I'm definitely not an expert, so can just go by what we have done and do with Woolf. This trainer reminds me of one we interviewed right before we found Chris. Woolf is fear based DA, his answer was to take Woolf to the dog park and step on his leash and pet other dogs.... in other words a dog fight and law suit waiting to happen. When we began to question him he stated he wasn't going to share all his secrets. We ran the other way.


----------



## sashadog (Sep 2, 2011)

szariksdad said:


> I am no expert on dog training but I think that some of what the lady is suggesting is a little off base, in particular the work together thing. If she is has having problems with a packmate working them together more will not necessarily solve the problem but make it worse. Where in CO are you for there are more dog trainers that what have been posted but they may be out of your price range it sounds like.


We're up in Fort Collins. The other trainer I've actually talked to is at the Canine Learning Center up here and she didn't feel she would be able to help us and referred us to a behaviorist at CSU. She sounded somewhat promising but asks nearly $500 for a couple week commitment and if we had that money it would need to go to getting her leg amputated. Do you happen to know of any others near us? We are willing to travel as far as the Springs if we need to!! We just can't pay hundreds and hundreds of dollars up front.


----------



## szariksdad (Jun 25, 2010)

I don't know there prices but they are up your way near Erie and they are Two Bears dog training. They might be an option.


----------



## carmspack (Feb 2, 2011)

Dog Sense - John Bradshaw


----------



## sashadog (Sep 2, 2011)

szariksdad said:


> I don't know there prices but they are up your way near Erie and they are Two Bears dog training. They might be an option.





carmspack said:


> Dog Sense - John Bradshaw


Thank you! Two Bears has a message from me, waiting for a call back and Dog Sense is ordered from Amazon! Both look helpful


----------



## GregK (Sep 4, 2006)

What issues are you having between the 2 girls - serious fights as in trips to the vet or occasional not-that-serious fights?
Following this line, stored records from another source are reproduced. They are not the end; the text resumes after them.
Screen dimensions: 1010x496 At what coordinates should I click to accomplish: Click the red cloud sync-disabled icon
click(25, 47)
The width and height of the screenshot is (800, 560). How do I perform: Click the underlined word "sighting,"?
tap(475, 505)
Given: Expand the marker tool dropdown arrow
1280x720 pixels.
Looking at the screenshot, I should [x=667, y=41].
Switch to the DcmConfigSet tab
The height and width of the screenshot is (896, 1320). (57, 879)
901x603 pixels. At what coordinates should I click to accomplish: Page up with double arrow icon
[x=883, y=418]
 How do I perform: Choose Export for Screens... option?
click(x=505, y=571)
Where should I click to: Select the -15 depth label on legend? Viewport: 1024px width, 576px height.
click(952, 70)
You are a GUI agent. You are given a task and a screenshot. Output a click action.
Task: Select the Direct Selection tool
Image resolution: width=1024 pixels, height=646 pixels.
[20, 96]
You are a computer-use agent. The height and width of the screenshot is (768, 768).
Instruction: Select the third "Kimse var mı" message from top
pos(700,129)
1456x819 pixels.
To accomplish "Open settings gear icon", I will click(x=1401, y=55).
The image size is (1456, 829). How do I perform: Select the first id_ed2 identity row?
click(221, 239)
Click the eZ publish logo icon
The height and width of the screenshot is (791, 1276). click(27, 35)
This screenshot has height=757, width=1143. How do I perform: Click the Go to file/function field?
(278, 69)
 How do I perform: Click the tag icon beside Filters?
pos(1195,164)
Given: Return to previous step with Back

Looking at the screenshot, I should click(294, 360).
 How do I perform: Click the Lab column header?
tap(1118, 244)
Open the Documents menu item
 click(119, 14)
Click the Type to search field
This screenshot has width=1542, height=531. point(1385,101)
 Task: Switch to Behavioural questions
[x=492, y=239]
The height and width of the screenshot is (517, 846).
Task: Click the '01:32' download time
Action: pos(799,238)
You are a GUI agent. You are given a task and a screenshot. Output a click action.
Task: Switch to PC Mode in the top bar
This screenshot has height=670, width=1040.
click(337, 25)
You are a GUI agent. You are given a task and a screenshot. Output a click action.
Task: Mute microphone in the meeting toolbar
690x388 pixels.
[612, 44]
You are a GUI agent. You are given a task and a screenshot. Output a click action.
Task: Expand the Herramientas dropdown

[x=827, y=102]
And with people, is there anyone other than in the household that she doesn't react like that with? I definitely wouldn't leash correct here for that! You can use the prong to keep control over her though...as in getting her into to position and moving on or whatever.


----------



## sashadog (Sep 2, 2011)

GregK said:


> What issues are you having between the 2 girls - serious fights as in trips to the vet or occasional not-that-serious fights?
> 
> And with people, is there anyone other than in the household that she doesn't react like that with? I definitely wouldn't leash correct here for that! You can use the prong to keep control over her though...as in getting her into to position and moving on or whatever.


Sasha sends my other female, Scarlett, to the vet. We've spent over $1000 on fight bills and while I blame myself for allowing it to happen in the first place, I'm not interested in "working through it" with them. (Plus Scarlett is so nervous around Sasha now, I don't want to put her through that.) We essentially just need Sasha to be more responsive to us in relation to other dogs, Scarlett included. I don't think they are out to kill each other or the fights would've been much bloodier but I don't doubt that it could escalate to that point if we didn't keep them separated. 

And I don't know that I completely understand your human question? She loves my boyfriend and myself as well as our family members but everyone else is under immediate suspicion. Other dogs are a definite no-go as well, with the exception of my bf's parents Golden. He's her buddy but they've known each other for a while now, he might as well be ours.


----------